[Input data Boundary: Start]
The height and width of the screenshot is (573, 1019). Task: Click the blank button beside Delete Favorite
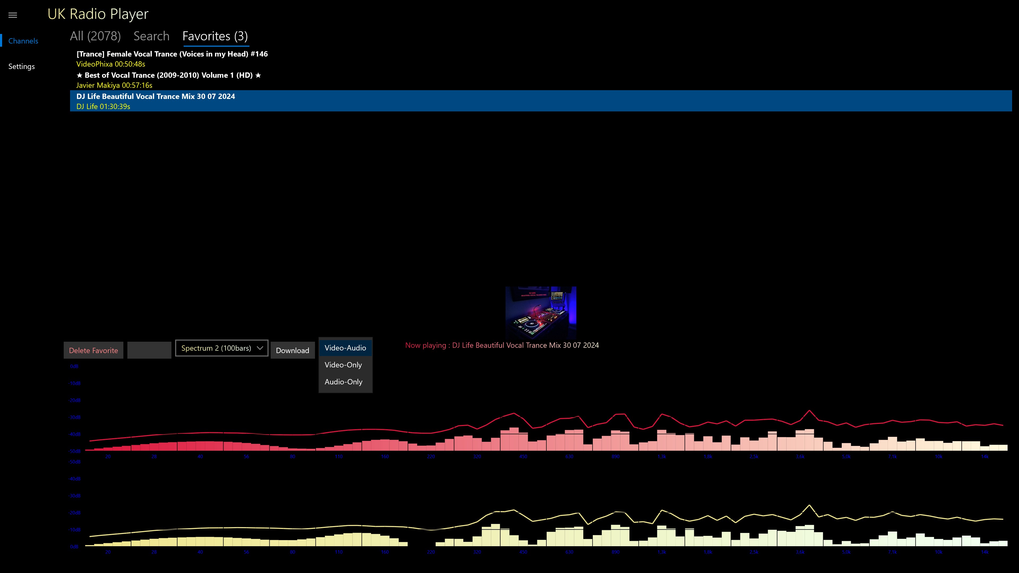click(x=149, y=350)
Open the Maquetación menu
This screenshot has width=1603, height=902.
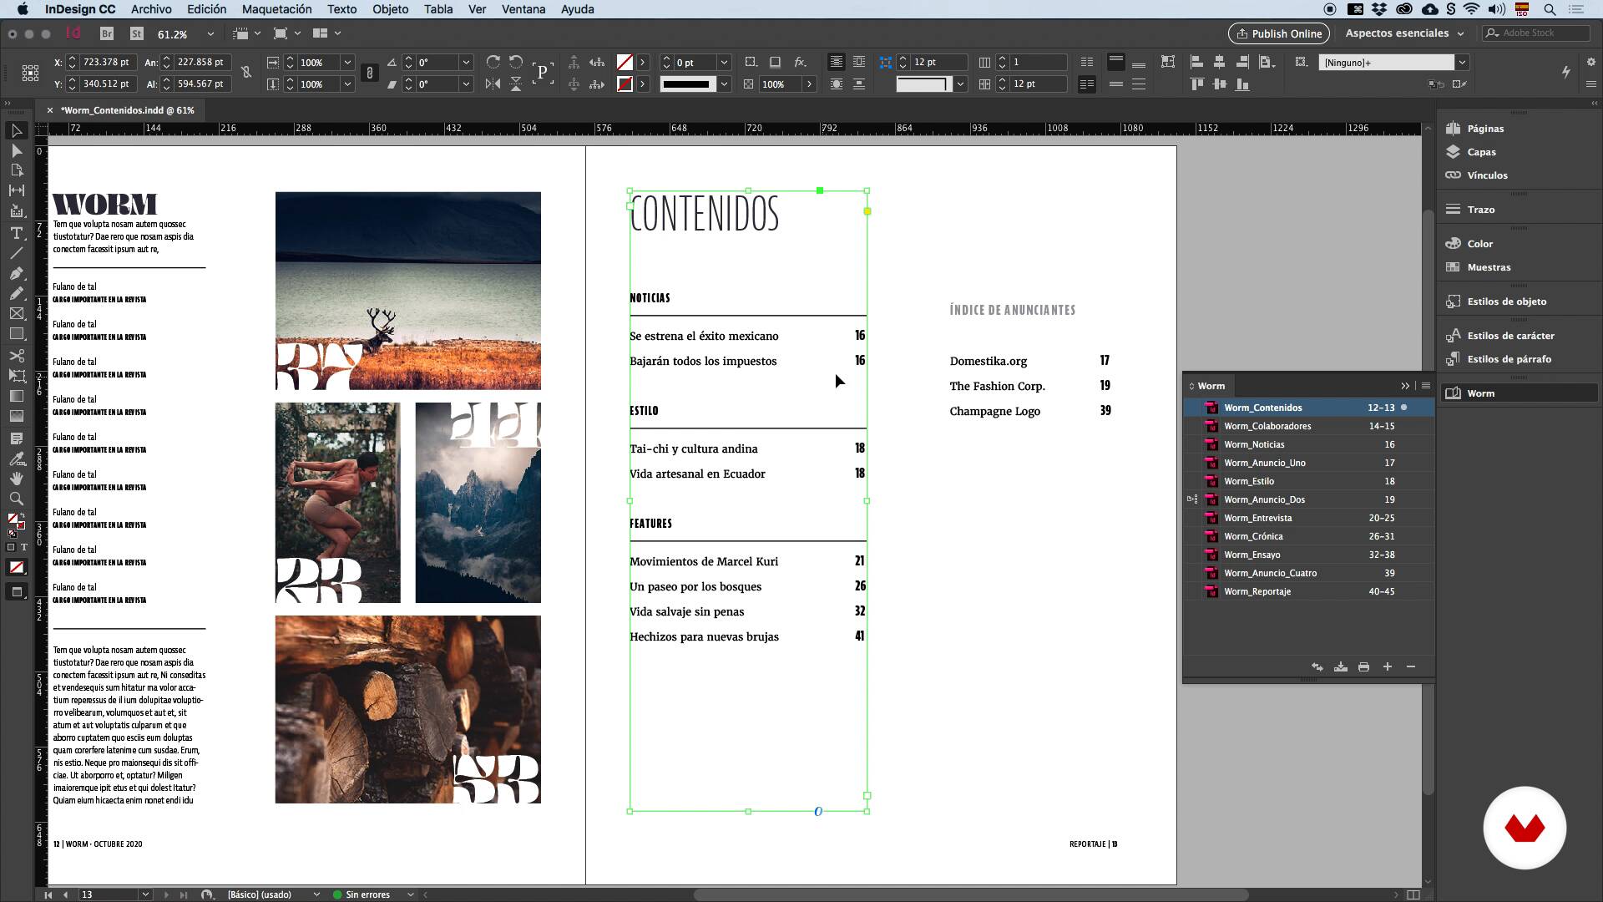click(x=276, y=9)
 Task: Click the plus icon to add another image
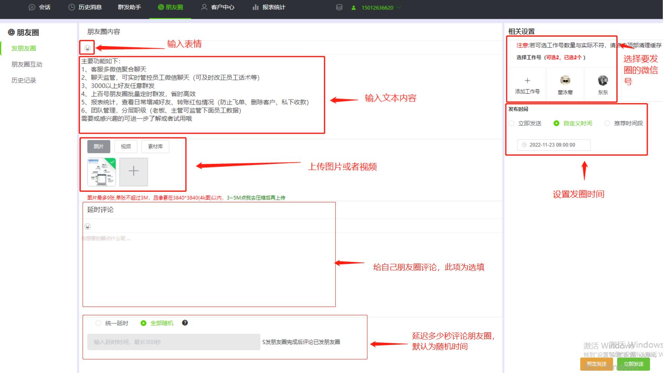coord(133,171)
[Input data Boundary: End]
- _Task details_
Nothing but the lines from the one containing "Open the Maquetación menu" through the end of the entries is to be retyped, exactly as written and without pictures.

- _Result of this task_
Open the Maquetación menu
This screenshot has width=1603, height=902.
click(x=276, y=9)
 Task: Click the plus icon to add another image
coord(133,171)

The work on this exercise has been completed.